**Work required**. All of the entries need to be copied character for character.

========================================

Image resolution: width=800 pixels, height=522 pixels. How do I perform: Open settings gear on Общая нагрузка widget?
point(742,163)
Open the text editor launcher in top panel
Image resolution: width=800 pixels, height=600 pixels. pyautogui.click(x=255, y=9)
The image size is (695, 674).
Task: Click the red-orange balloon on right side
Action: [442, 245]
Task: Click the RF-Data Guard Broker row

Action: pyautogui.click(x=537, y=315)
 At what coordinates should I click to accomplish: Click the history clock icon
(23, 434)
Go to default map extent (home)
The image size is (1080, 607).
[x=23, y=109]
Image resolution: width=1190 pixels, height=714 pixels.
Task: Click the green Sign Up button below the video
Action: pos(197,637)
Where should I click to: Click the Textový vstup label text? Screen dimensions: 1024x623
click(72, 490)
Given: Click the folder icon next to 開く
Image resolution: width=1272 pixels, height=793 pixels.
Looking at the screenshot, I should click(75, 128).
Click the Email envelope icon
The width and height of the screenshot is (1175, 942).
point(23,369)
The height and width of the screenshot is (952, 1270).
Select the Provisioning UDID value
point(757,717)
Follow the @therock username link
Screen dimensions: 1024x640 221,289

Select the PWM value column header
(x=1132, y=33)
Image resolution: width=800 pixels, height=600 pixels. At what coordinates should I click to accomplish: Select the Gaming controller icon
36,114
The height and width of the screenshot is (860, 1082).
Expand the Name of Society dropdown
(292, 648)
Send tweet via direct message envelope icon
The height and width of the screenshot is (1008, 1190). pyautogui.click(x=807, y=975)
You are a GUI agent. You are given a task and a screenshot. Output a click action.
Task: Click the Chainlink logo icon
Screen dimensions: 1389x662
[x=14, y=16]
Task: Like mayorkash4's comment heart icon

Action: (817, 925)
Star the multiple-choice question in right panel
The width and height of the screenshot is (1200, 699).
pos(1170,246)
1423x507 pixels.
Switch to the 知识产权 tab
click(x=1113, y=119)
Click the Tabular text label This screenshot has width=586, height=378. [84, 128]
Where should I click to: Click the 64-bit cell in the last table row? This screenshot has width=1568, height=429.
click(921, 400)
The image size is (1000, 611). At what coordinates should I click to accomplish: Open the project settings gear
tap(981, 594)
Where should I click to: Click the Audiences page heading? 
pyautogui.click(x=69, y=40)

========================================

**Task result**.
Image resolution: width=800 pixels, height=522 pixels. How do I perform: Open settings gear on Общая нагрузка widget?
point(742,163)
Open the text editor launcher in top panel
Image resolution: width=800 pixels, height=600 pixels. pyautogui.click(x=255, y=9)
The image size is (695, 674).
Task: Click the red-orange balloon on right side
Action: [442, 245]
Task: Click the RF-Data Guard Broker row

Action: pyautogui.click(x=537, y=315)
 At what coordinates should I click to accomplish: Click the history clock icon
(23, 434)
Go to default map extent (home)
The image size is (1080, 607).
[x=23, y=109]
Image resolution: width=1190 pixels, height=714 pixels.
Task: Click the green Sign Up button below the video
Action: pos(197,637)
Where should I click to: Click the Textový vstup label text? Screen dimensions: 1024x623
click(72, 490)
Given: Click the folder icon next to 開く
Image resolution: width=1272 pixels, height=793 pixels.
Looking at the screenshot, I should click(75, 128).
Click the Email envelope icon
The width and height of the screenshot is (1175, 942).
point(23,369)
The height and width of the screenshot is (952, 1270).
Select the Provisioning UDID value
point(757,717)
Follow the @therock username link
Screen dimensions: 1024x640 221,289

Select the PWM value column header
(x=1132, y=33)
Image resolution: width=800 pixels, height=600 pixels. At what coordinates should I click to accomplish: Select the Gaming controller icon
36,114
The height and width of the screenshot is (860, 1082).
Expand the Name of Society dropdown
(292, 648)
Send tweet via direct message envelope icon
The height and width of the screenshot is (1008, 1190). pyautogui.click(x=807, y=975)
You are a GUI agent. You are given a task and a screenshot. Output a click action.
Task: Click the Chainlink logo icon
Screen dimensions: 1389x662
[x=14, y=16]
Task: Like mayorkash4's comment heart icon

Action: (817, 925)
Star the multiple-choice question in right panel
The width and height of the screenshot is (1200, 699).
pos(1170,246)
1423x507 pixels.
Switch to the 知识产权 tab
click(x=1113, y=119)
Click the Tabular text label This screenshot has width=586, height=378. [84, 128]
Where should I click to: Click the 64-bit cell in the last table row? This screenshot has width=1568, height=429.
click(921, 400)
The image size is (1000, 611). At what coordinates should I click to accomplish: Open the project settings gear
tap(981, 594)
Where should I click to: Click the Audiences page heading? 
pyautogui.click(x=69, y=40)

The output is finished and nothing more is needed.